Critica: The Super Mario Galaxy Movie

Mr. Ñoño 2026-04-01 2


The Super Mario Galaxy Movie: mucho brillo, poco corazón (y eso duele más de lo que debería)


Hay algo medio incómodo en salir de The Super Mario Galaxy Movie y no saber si lo pasaste bien… o si solo estuviste mirando luces bonitas durante dos horas. Porque sí, es un espectáculo. Pero también, curiosamente, se siente vacío.

Venimos de The Super Mario Bros. Movie, que ya jugaba fuerte la carta de la nostalgia, pero al menos tenía una energía contagiosa, casi imposible de resistir. Acá, en cambio, todo es más grande, más rápido, más ruidoso… pero no necesariamente mejor.

La animación de Illumination sigue siendo un acierto total. Es vibrante, dinámica, llena de detalles que hacen que cada planeta se sienta como un nivel desbloqueado de Super Mario Galaxy. Visualmente, no hay mucho que reclamarle. De hecho, hay momentos en que uno quisiera pausar la película y quedarse a vivir ahí, flotando entre colores imposibles.
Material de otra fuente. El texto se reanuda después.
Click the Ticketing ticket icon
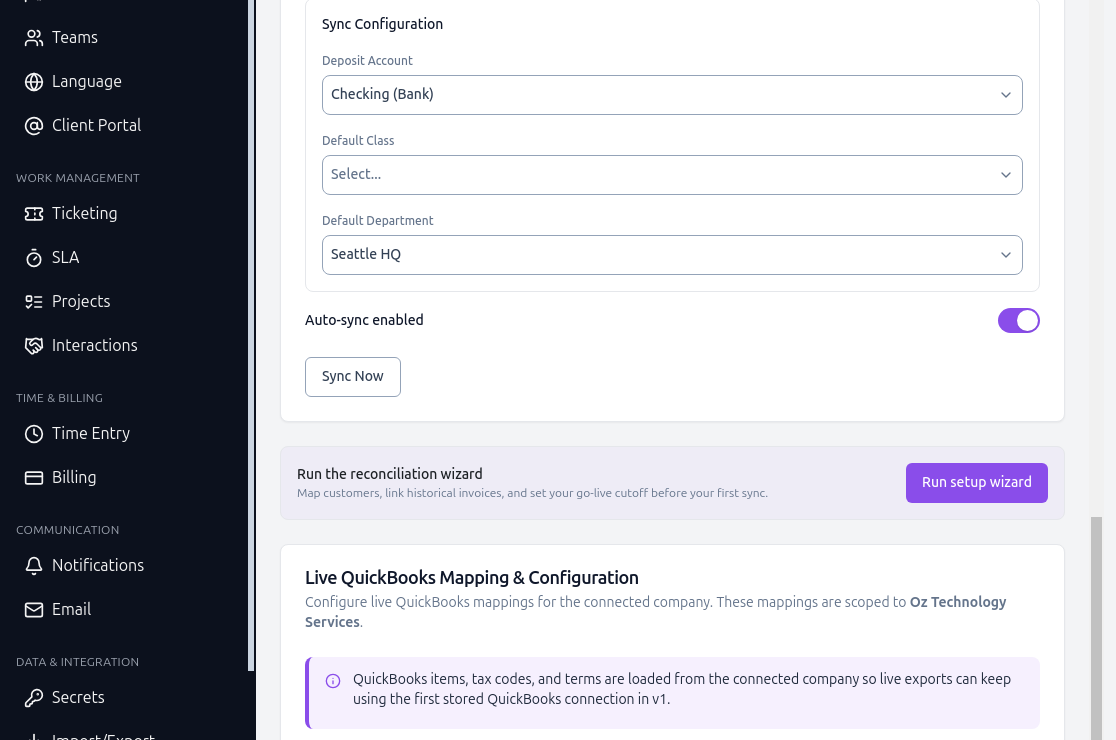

Y el elenco de voces… funciona, pero con matices interesantes.

Chris Pratt vuelve como Mario con soltura, Charlie Day mantiene a Luigi en ese caos entrañable, Anya Taylor-Joy sigue firme como Peach, y Jack Black como Bowser sigue siendo, sin discusión, uno de los puntos más sólidos de toda la saga.

Pero curiosamente, las nuevas incorporaciones son las que terminan levantando la película.

El Bowser Jr. de Benny Safdie encaja de forma sorprendentemente natural junto al Bowser de Jack Black, logrando una dinámica que se siente fresca sin romper lo que ya funcionaba. Y eso no es menor, considerando el talento desbordante de Black como actor de voz.
Por su parte, el Yoshi de Donald Glover es pura ternura. Funciona, encanta… pero queda relegado a un segundo plano que sabe a poco. Como si la película misma no supiera cuánto jugo podía sacarle.


Después aparece Glen Powell como Fox McCloud, y de pronto todo se pone interesante. Su introducción, con una vibra descarada al estilo Han Solo, es fácilmente uno de los momentos más memorables. Llega, se roba la escena… y deja claro que hay personajes que merecían más espacio.
Y luego está Rosalina. O más bien, su ausencia disfrazada de cameo. Porque sí, Brie Larson le pone cariño, se nota que hay amor por el material original… pero su participación es tan pequeña que duele un poco. Especialmente considerando el peso emocional que podría haber aportado.

Pero ahí está el problema de fondo: cuando la película intenta ser algo más, no se lo permite a sí misma.



Hay una historia con potencial, momentos donde parece que va a detenerse, respirar, construir algo con mayor peso emocional… y justo ahí, entra otra secuencia de acción. Y luego otra. Y otra.
La necesidad constante de añadir espectáculo cada vez que la narrativa asoma la cabeza termina jugando en contra. Lo que podría haber sido una evolución natural del universo Mario, termina sintiéndose como una cinta de animación más, correcta, vistosa… pero sin alma.

La película avanza con fluidez, sí, pero una fluidez superficial. Todo pasa rápido, demasiado rápido, como si tuviera miedo de aburrirnos un segundo. Y en ese miedo, se olvida de algo clave: dejarnos sentir.

Porque cuando todo es estímulo, nada realmente se queda.

Al final, lo que queda es una experiencia contradictoria. Sabes que hay talento, sabes que hay cariño… pero también se siente una obsesión por mantener la atención a toda costa. Y eso, irónicamente, le quita impacto.




Muchos la van a disfrutar, sin duda. Es vistosa, reconocible, fácil de digerir.
Pero para quienes esperaban algo más —algo con un poquito más de gravedad emocional en medio de tanta galaxia— la sensación es de oportunidad perdida.

Porque a veces, incluso en el espacio, no todo lo que brilla logra quedarse contigo.